Stored items from a collection:
*-*-*

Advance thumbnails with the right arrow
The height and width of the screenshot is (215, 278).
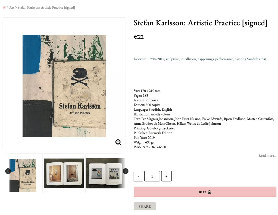(x=126, y=171)
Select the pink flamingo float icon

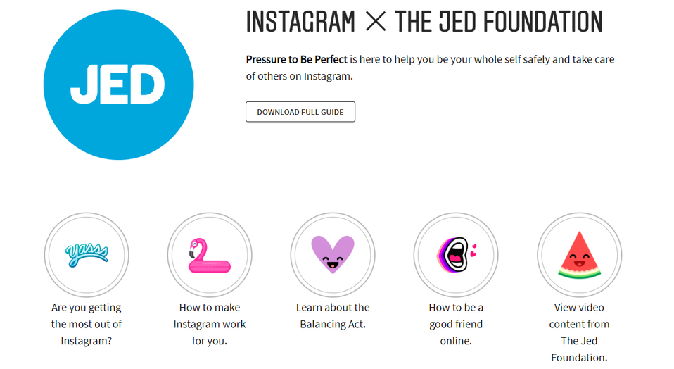click(x=210, y=256)
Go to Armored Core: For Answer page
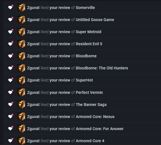Screen dimensions: 161x145 tap(100, 129)
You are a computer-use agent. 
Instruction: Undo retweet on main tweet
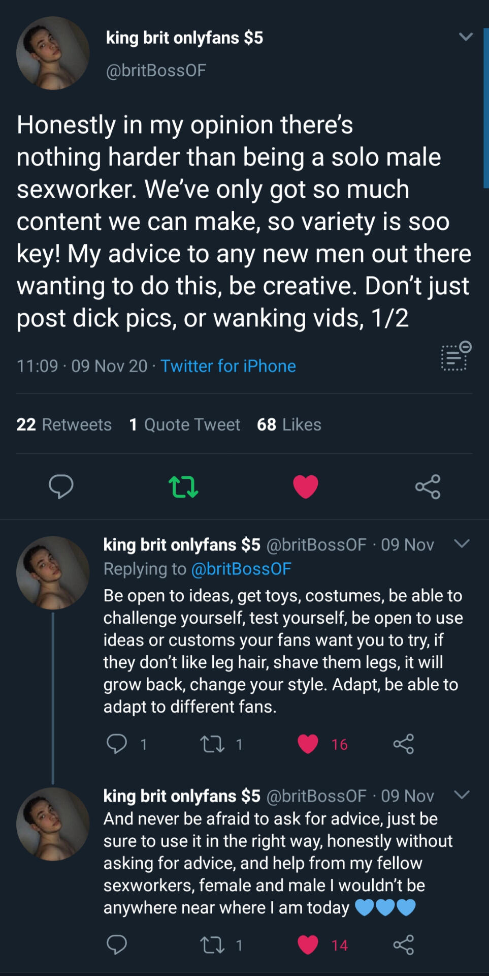pyautogui.click(x=183, y=486)
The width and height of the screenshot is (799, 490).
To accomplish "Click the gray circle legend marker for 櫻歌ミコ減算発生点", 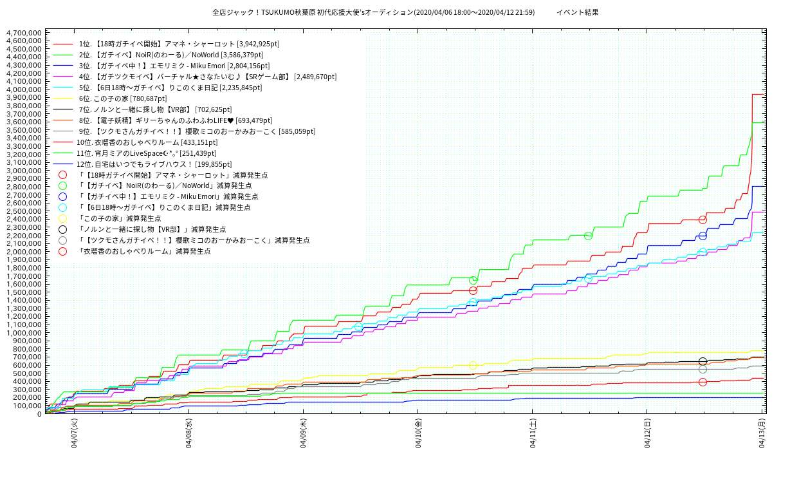I will pos(62,240).
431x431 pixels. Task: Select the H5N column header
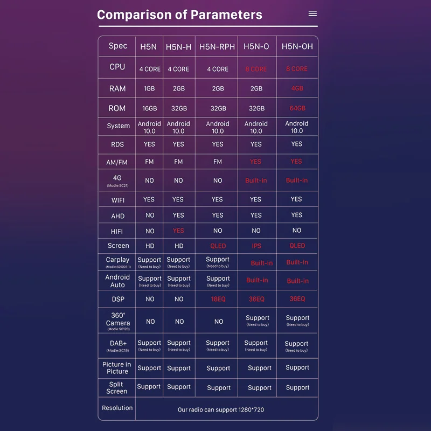[x=148, y=47]
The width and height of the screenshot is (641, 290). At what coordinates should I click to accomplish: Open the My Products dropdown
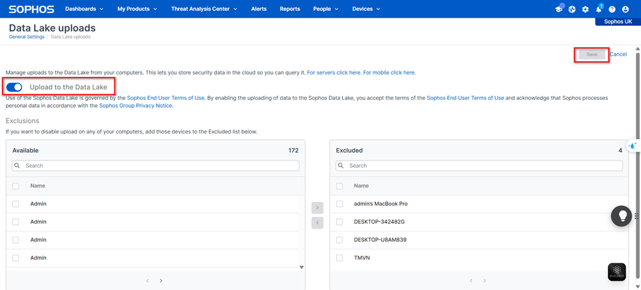(x=137, y=9)
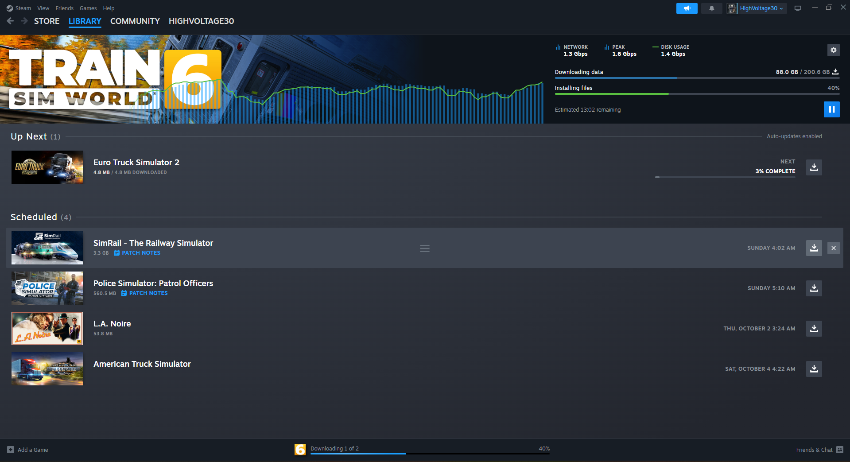The width and height of the screenshot is (850, 462).
Task: Open downloads settings gear icon
Action: coord(833,50)
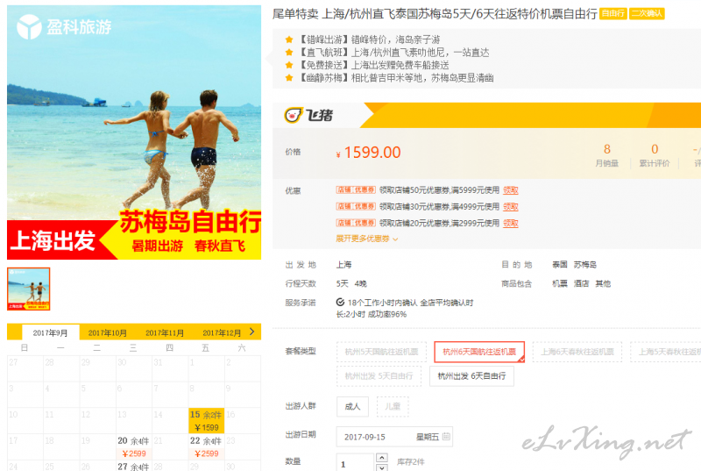Go to next months with the calendar arrow
Image resolution: width=701 pixels, height=471 pixels.
252,332

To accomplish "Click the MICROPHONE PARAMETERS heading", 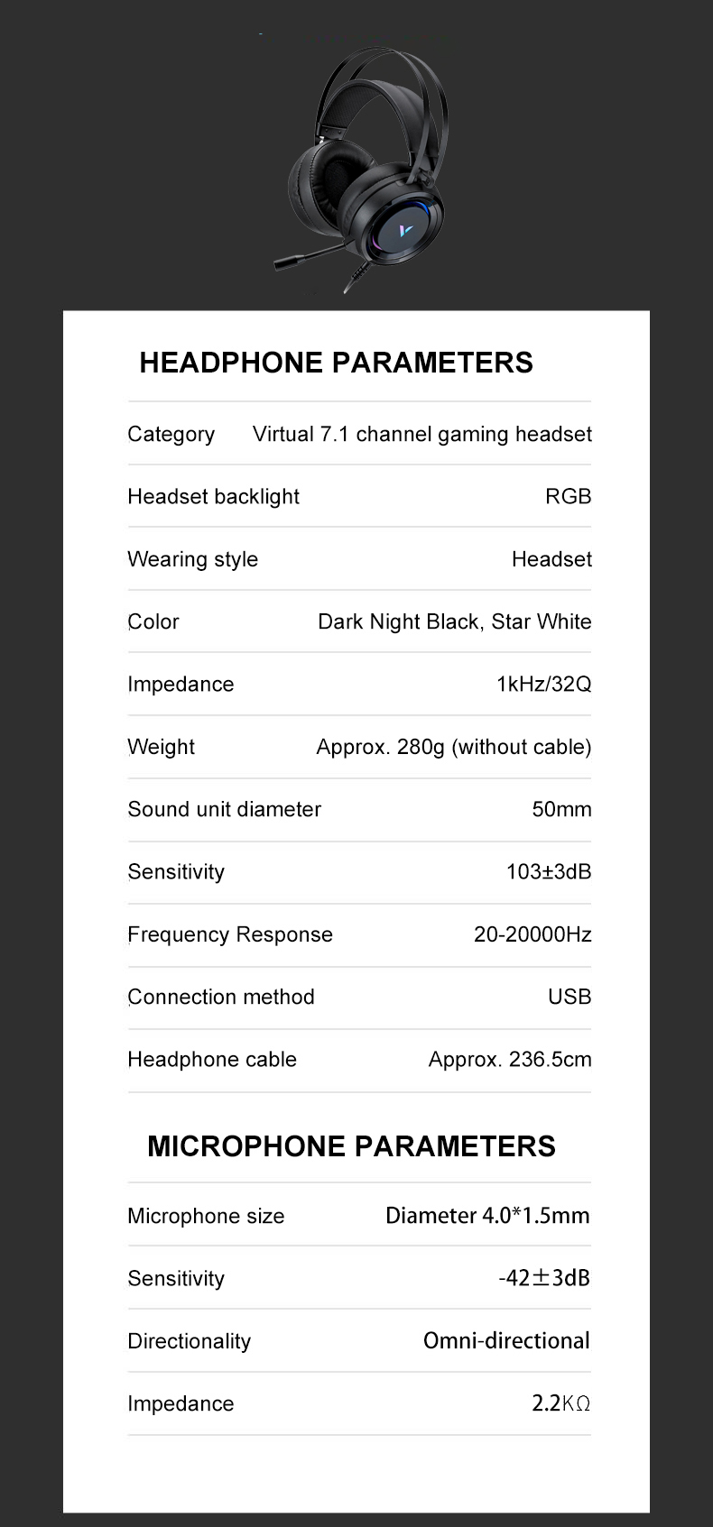I will [351, 1146].
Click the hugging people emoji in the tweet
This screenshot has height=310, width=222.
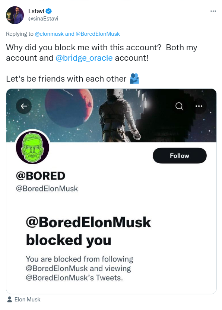pos(134,79)
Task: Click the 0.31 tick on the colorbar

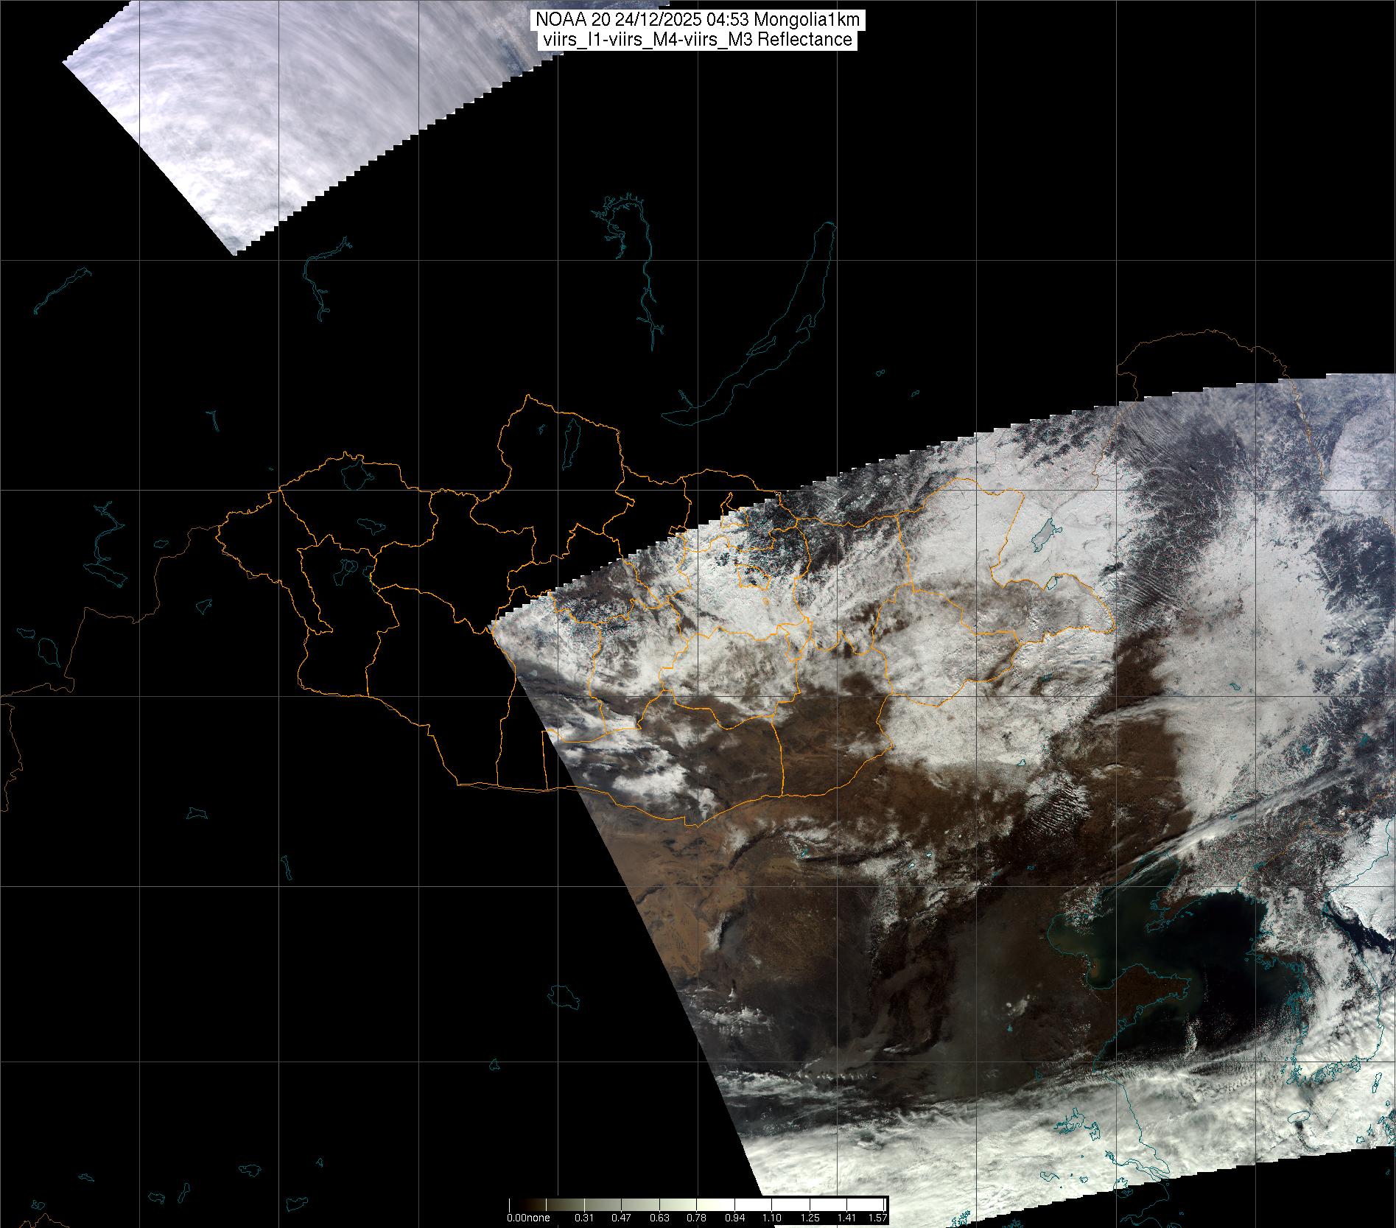Action: point(584,1218)
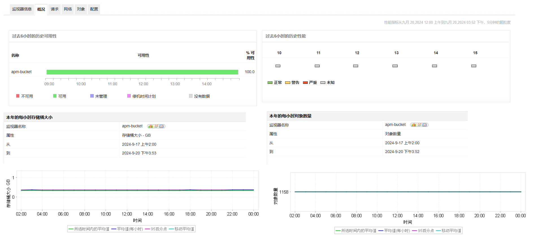Viewport: 533px width, 238px height.
Task: Click the 颗粒度 link in the header
Action: click(505, 22)
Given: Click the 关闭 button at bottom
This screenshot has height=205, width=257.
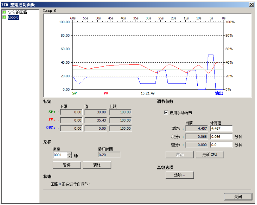Looking at the screenshot, I should point(238,197).
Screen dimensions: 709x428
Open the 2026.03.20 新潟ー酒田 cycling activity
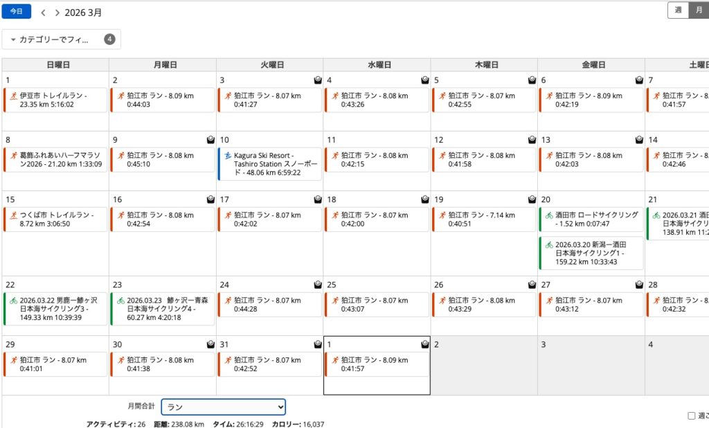coord(595,253)
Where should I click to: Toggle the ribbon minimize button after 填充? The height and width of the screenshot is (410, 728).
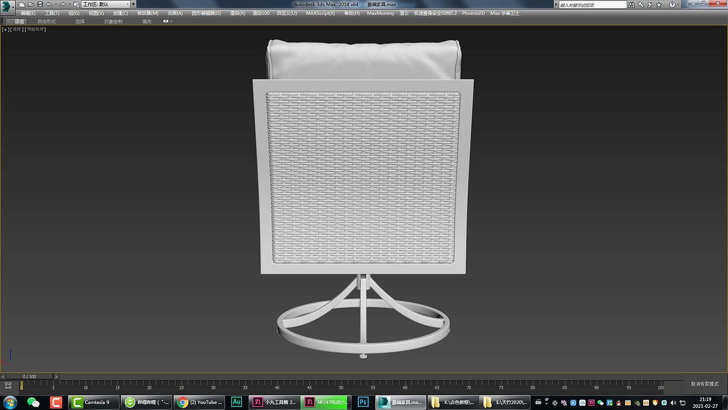166,21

*-*-*

- [YOUR OBJECTIVE]
The lines to copy begin at the one containing "Open the 2026.03.20 新潟ー酒田 cycling activity" and end at the last line of the records. Set down exactly those lines and no others, both ends included, and omit all pictures.

- [ANSWER]
Open the 2026.03.20 新潟ー酒田 cycling activity
coord(595,253)
Where should I click to: Toggle the ribbon minimize button after 填充? The height and width of the screenshot is (410, 728).
166,21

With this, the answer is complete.